`Sealed::DEBUG_STR` is publicly accessible

[mkroening]

Background: We use v0.14s PageSize::SIZE_AS_DEBUG_STR in the Hermit loader (src/arch/x86_64/paging.rs#L31), which can be easily replaced.

I interpret the discussion in https://github.com/rust-osdev/x86_64/pull/404 so that the intention was to remove Sealed::DEBUG_STR from the public API.

This issue is to inform you that while the Sealed trait is not nameable, you can still use DEBUG_STR when using generics:

use x86_64::structures::paging::{PageSize, Size4KiB};

/// Compiles just fine.
pub fn generic<S: PageSize>() -> &'static str {
    S::DEBUG_STR
}

/// Compiles just fine.
pub fn concrete() -> &'static str {
    generic::<Size4KiB>()
}

/// Does not compile because `Sealed` is not in scope.
pub fn not_generic() -> &'static str {
    Size4KiB::DEBUG_STR
}

I am not sure if this is actually a rustc issue or not.

[phil-opp]

Thanks for reporting! I definitely see that this is confusing.
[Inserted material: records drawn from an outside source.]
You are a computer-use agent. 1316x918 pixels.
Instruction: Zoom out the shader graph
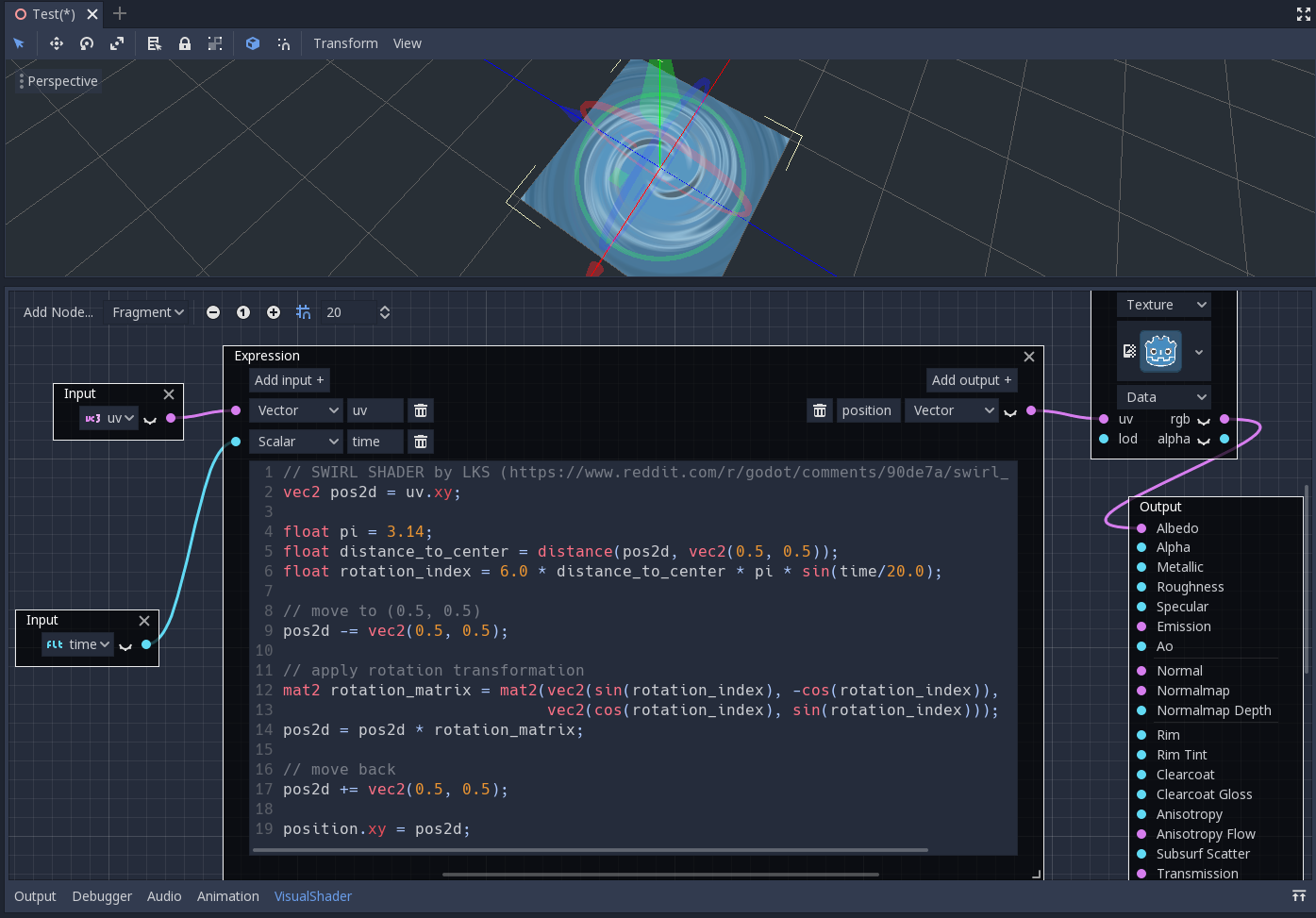(x=213, y=312)
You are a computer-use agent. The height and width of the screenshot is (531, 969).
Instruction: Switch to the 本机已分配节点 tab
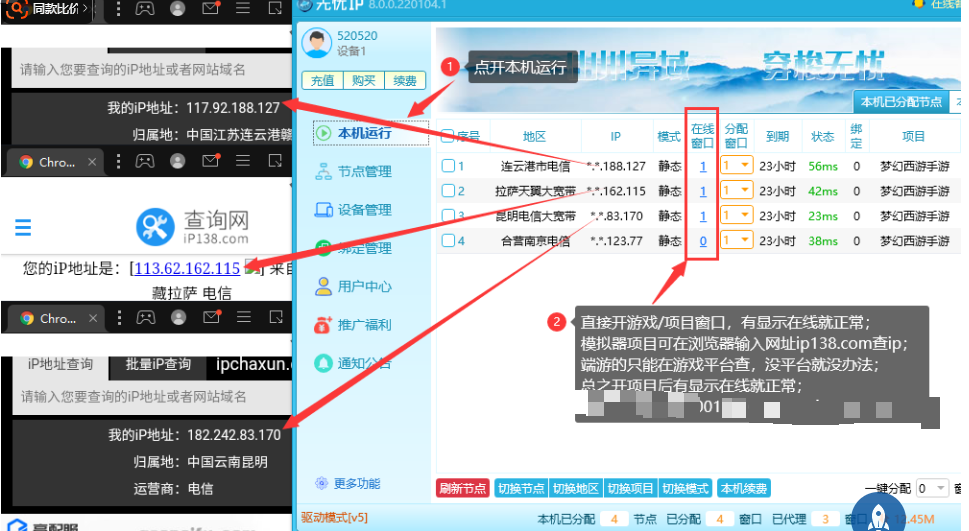tap(900, 101)
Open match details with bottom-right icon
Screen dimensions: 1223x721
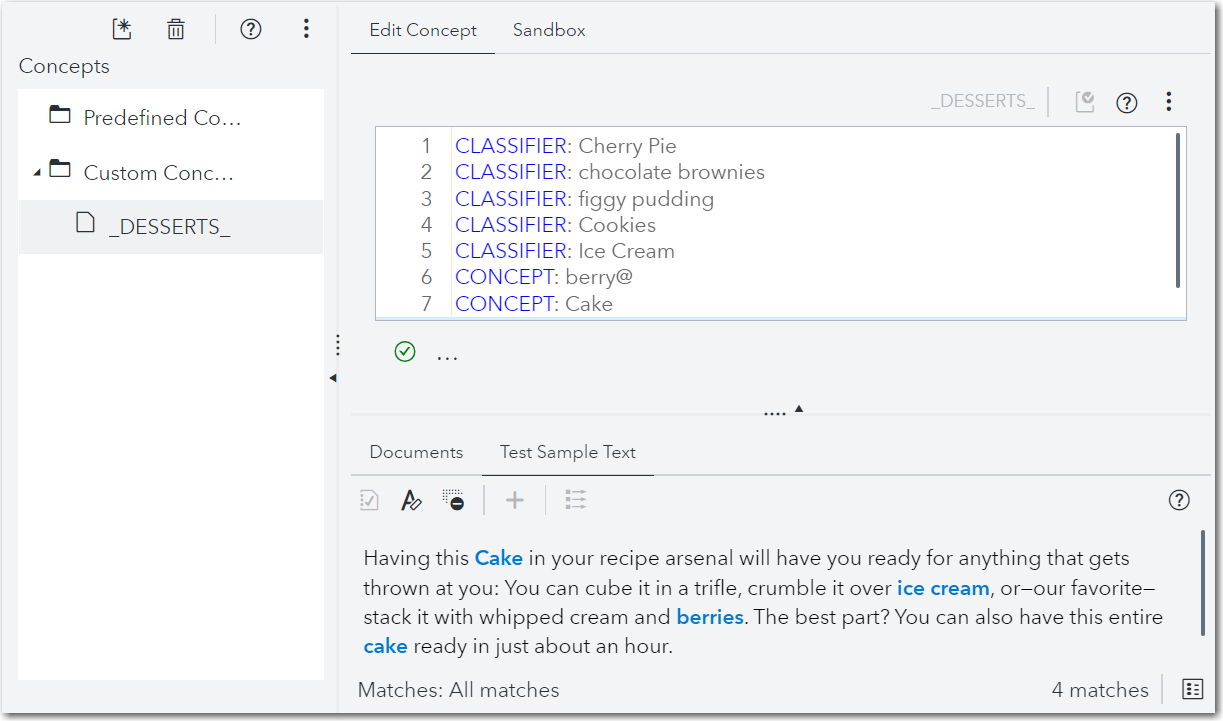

I am not sure if this is actually a rustc issue or not.

See https://github.com/rust-lang/rust/issues/67105 and https://github.com/rust-lang/rust/issues/83882. It looks like the is no consensus on what should be the expected behavior yet (forbid access in generic code or allow access in non-generic code too).

[Freax13]

I can't think of a good way to prevent this, other than by making the Sealed trait private. Unfortunately, private supertraits are only allowed starting with Rust 1.74 following RFC 2145. Our current MSRV is 1.59, so that's not an option.

[phil-opp]

I think it should be possible to move the DEBUG_STR constant to a separate, private trait. Looking into it right now.

[phil-opp]

It kind of works, but it leads to a lot of additional bounds on the new private trait: https://github.com/rust-osdev/x86_64/commit/a5585ef240c553a2a13b19dc34fe864f76a12180 . I don't think that this is an improvement...

[mkroening]

I guess the alternative would be to commit to having this part of the public API even though that was not what we wanted in https://github.com/rust-osdev/x86_64/pull/404, right?

[phil-opp]

Yes, but in that case we should probably redefine the DEBUG_STR constant in the respective child traits. Otherwise it's not included in the docs and only accessible using generics.

[Freax13]

https://github.com/rust-osdev/x86_64/blob/a5585ef240c553a2a13b19dc34fe864f76a12180/src/structures/paging/mapper/mod.rs#L113

This makes it impossible for users to add their own generic implementations because they can't name DebugOutput, doesn't it?

[phil-opp]

Yes it does, at least in the current implementation. Maybe it's possible to avoid this somehow, but it's probably not worth the trouble. So exposing DEBUG_STR is probably the better solution.

[mkroening]

https://github.com/rust-osdev/x86_64/blob/a5585ef240c553a2a13b19dc34fe864f76a12180/src/structures/paging/mapper/mod.rs#L113

This makes it impossible for users to add their own generic implementations because they can't name DebugOutput, doesn't it?

Isn't that what you meant with https://github.com/rust-osdev/x86_64/pull/404 anyway?

Users should never implement this trait themselves. [...]

[Freax13]

https://github.com/rust-osdev/x86_64/blob/a5585ef240c553a2a13b19dc34fe864f76a12180/src/structures/paging/mapper/mod.rs#L113

This makes it impossible for users to add their own generic implementations because they can't name DebugOutput, doesn't it?

Isn't that what you meant with #404 anyway?

Users should never implement this trait themselves. [...]

404 is meant to prevent users from implementing PageSize on their own types. What I meant with my comment was that with the changes in a5585ef240c553a2a13b19dc34fe864f76a12180, it would be impossible for users to create generic implementations of Mapper<S>.